Dear Dr. Bones,
Factious double-standardizing has been known before this, I believe, to defeat itself. But decide for yourself, please, sir:
Romney campaign betrays America again somervilletom | Sun, Jun 10, 2012 12:50 PM EST I find this rather shocking ... and I don't recall anything like it happening before. - promoted by david (( ... quick snip to the bottomline ... )) This brazenly delusional and flagrantly political attack on President Obama — in a foreign language and in a leading foreign newspaper — in the midst of a delicate, fragile, and enormously important diplomatic crisis is despicable. Mr. Romney and all Americans should be ashamed and appalled. |
A splendid time to check on how the pet google is coming with her German (( fold here )) Do not learn from America Und so weiter, all the intelligible parts being exactly what one would expect from an Andrew Mellon Republicanine and apologist for Late Baincapitalism. Paddy especially liked the sentence EMphaSIZED. Play it again, Fritz: Mehr Wachstum ließe sich erzeugen, wenn die finanziell angeschlagenen Euro-Länder ihre Staatsausgaben (und damit die künftige Steuerbelastung) reduzieren würden.
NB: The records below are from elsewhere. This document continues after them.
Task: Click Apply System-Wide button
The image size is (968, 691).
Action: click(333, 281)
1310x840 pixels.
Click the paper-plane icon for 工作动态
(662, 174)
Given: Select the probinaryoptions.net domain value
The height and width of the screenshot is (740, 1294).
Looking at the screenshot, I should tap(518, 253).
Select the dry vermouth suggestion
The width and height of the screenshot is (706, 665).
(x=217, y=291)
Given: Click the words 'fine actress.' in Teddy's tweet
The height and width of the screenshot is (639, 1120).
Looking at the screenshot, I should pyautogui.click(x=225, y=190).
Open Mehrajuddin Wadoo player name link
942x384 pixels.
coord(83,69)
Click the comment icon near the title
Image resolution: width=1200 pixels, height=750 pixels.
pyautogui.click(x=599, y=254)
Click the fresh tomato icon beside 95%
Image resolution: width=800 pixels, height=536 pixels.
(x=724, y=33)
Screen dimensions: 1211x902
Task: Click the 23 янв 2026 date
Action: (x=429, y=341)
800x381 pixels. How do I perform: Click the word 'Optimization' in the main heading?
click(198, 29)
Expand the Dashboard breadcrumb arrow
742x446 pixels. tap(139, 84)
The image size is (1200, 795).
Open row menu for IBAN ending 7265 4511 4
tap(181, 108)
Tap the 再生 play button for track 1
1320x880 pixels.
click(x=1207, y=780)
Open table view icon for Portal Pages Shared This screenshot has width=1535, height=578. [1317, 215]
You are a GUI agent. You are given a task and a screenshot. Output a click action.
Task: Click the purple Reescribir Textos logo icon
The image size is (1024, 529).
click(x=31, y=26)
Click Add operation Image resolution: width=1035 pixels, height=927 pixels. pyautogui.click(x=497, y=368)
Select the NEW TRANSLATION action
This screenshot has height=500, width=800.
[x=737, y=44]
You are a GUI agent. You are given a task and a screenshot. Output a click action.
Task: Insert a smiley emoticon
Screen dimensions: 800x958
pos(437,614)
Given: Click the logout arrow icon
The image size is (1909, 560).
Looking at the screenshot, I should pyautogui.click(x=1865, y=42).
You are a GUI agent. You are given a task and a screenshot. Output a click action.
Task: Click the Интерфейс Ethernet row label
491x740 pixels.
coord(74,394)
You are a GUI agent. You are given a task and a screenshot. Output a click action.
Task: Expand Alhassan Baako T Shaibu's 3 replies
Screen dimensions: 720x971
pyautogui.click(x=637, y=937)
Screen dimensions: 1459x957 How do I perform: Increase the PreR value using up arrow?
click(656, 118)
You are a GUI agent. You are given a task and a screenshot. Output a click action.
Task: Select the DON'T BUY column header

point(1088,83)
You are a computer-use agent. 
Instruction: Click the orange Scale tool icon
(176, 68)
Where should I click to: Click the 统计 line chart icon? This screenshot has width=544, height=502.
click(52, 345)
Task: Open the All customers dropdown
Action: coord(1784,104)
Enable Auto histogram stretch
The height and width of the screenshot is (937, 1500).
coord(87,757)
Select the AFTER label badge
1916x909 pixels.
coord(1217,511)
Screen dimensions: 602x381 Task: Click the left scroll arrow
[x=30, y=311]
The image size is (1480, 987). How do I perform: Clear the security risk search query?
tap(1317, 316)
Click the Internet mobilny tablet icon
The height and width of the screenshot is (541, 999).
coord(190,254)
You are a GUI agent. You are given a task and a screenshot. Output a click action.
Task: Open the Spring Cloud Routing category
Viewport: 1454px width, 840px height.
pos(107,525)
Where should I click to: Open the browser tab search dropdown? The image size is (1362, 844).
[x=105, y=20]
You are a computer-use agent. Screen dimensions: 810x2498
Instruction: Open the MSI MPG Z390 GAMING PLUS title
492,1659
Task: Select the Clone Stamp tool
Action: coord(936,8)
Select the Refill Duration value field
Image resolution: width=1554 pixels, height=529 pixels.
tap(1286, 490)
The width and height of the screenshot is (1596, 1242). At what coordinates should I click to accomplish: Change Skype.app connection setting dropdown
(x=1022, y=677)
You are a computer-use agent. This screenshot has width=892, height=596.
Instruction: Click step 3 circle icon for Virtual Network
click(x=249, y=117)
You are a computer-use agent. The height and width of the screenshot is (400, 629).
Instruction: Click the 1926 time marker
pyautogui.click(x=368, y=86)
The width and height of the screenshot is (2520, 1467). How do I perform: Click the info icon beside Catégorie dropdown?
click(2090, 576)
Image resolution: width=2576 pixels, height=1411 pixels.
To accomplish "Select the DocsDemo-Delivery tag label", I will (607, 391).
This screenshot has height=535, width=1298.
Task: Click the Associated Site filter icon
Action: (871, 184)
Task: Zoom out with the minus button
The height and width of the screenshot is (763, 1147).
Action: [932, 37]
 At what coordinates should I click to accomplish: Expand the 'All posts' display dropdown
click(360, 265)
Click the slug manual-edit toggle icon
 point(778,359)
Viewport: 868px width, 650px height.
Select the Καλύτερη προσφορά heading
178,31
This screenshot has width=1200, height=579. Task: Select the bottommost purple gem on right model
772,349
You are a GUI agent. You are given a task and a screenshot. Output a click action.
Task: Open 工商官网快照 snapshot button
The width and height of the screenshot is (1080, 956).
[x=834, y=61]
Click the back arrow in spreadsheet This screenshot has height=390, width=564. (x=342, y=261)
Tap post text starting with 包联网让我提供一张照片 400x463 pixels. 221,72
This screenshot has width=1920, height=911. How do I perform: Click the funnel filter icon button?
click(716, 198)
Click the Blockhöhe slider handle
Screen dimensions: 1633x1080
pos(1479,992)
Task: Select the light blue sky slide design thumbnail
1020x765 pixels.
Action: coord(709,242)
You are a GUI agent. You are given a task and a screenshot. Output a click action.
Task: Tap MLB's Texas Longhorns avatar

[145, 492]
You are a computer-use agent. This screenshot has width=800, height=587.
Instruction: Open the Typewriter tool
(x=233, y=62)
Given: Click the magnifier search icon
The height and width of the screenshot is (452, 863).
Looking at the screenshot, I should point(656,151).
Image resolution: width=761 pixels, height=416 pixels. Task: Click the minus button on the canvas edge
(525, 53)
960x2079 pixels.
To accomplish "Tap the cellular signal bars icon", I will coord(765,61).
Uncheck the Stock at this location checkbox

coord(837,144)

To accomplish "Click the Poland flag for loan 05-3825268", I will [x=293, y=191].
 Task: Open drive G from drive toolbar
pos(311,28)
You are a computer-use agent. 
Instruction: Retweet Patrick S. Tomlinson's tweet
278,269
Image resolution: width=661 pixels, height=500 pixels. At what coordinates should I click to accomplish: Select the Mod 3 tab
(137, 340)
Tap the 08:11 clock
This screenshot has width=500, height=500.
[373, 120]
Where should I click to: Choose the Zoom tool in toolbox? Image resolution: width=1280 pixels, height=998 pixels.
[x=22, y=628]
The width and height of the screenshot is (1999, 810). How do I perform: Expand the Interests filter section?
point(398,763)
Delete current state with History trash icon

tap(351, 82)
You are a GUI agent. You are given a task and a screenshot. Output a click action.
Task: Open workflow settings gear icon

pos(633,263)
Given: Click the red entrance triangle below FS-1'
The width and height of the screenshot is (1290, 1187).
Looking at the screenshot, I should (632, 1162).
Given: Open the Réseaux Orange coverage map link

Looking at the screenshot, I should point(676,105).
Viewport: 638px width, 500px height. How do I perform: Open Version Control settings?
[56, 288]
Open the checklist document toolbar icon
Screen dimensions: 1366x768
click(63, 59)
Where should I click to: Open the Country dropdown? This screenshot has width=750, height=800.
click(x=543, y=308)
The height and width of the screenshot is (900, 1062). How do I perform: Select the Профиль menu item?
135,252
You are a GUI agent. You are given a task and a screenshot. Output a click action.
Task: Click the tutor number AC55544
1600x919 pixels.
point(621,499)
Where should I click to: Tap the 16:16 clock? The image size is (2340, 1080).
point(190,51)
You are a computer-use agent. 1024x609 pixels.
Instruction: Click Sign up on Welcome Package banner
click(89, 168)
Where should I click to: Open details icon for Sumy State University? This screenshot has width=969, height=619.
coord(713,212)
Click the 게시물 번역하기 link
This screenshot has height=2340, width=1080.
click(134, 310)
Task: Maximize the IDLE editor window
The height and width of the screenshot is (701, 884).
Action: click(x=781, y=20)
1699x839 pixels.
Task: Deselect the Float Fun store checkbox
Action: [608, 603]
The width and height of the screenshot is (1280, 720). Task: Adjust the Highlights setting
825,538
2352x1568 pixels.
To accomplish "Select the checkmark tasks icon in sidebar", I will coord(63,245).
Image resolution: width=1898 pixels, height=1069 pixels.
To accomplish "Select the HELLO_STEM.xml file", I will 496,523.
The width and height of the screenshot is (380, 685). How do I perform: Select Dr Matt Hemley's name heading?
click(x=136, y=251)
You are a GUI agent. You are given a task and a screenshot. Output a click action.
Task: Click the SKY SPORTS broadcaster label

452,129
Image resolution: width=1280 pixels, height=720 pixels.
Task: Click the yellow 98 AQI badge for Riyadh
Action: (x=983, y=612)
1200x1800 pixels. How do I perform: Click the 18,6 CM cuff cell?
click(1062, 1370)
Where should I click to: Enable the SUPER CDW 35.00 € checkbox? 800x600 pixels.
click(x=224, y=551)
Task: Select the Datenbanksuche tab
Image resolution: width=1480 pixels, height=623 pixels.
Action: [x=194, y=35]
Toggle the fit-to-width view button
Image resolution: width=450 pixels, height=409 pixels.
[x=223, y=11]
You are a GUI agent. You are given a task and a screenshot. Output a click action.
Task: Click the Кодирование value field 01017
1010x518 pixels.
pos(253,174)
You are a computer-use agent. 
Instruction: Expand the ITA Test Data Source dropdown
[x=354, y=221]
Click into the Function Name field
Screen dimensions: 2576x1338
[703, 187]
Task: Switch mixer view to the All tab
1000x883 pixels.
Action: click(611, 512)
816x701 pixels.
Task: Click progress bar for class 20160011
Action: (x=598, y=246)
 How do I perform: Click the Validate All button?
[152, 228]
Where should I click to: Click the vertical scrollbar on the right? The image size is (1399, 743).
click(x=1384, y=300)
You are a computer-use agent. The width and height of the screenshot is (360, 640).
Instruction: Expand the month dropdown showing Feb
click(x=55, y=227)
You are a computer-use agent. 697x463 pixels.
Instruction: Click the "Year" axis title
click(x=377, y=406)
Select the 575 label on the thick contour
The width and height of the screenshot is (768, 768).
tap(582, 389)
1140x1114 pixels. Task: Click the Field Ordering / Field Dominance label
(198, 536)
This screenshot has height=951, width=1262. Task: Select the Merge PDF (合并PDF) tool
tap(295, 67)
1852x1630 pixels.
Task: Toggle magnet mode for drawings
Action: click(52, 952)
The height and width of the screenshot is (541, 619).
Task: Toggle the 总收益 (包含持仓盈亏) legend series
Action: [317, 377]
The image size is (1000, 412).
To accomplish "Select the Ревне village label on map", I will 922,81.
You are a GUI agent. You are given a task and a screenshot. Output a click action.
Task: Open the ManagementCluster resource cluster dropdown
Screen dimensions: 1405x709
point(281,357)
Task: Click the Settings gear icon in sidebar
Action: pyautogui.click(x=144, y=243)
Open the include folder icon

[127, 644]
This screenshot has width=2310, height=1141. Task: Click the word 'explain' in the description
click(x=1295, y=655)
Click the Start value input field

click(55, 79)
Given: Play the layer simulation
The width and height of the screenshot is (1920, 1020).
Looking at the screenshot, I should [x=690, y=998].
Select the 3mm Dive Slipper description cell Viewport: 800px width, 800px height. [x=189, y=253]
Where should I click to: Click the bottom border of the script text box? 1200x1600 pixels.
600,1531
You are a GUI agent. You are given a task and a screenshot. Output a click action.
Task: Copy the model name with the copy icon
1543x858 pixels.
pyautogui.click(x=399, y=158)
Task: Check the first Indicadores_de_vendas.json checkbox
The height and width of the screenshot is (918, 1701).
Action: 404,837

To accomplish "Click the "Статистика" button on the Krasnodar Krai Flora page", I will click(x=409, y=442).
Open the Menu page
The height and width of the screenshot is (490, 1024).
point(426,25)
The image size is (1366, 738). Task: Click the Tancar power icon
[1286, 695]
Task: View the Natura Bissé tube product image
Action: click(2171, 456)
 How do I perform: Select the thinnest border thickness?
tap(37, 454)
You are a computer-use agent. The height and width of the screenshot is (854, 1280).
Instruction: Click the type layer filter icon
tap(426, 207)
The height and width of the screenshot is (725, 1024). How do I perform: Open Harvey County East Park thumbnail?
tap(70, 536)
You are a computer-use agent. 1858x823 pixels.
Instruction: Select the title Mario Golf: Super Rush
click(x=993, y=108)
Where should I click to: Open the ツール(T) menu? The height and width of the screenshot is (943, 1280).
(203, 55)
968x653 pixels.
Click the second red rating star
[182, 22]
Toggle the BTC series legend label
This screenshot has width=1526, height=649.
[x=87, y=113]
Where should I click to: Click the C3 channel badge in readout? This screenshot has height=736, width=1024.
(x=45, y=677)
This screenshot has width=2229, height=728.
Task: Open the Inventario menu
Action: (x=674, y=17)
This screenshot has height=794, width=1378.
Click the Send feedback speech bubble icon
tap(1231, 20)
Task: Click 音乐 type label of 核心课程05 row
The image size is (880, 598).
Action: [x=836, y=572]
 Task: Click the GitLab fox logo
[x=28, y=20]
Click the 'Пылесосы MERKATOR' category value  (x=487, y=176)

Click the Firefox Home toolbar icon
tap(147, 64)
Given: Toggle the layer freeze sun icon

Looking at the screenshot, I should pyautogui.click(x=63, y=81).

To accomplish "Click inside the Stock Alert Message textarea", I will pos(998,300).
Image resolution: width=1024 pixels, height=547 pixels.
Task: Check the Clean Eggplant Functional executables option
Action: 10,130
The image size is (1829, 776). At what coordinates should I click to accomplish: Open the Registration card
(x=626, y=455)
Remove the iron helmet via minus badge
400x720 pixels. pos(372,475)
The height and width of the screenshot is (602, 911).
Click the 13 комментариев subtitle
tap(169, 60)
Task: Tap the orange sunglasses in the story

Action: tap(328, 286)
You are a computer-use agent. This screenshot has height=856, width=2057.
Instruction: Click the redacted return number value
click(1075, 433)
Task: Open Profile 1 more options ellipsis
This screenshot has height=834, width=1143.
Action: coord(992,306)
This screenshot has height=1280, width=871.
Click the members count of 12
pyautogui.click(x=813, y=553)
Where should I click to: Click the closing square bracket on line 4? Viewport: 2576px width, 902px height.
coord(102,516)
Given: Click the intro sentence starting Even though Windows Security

Closer to home, "brazenly delusional and flagrantly political" is not, I presume, to be understood to imply that Dean Hubbard does not believe every word of his own Party stuff, devoutly and in all known languages. As for "rather shocking ... and I don’t recall anything like it happening before," well, Paddy would like to think that exuberance was more like an inadequately prepared ‘Casablanca’ reference rather than ... like anything else. Happy days. --McShameless |
On the other hand, Comrade Perry deserves at least some credit for not solemnly guffing us about the Logan Act of 1799 in the manner traditional on such occasions.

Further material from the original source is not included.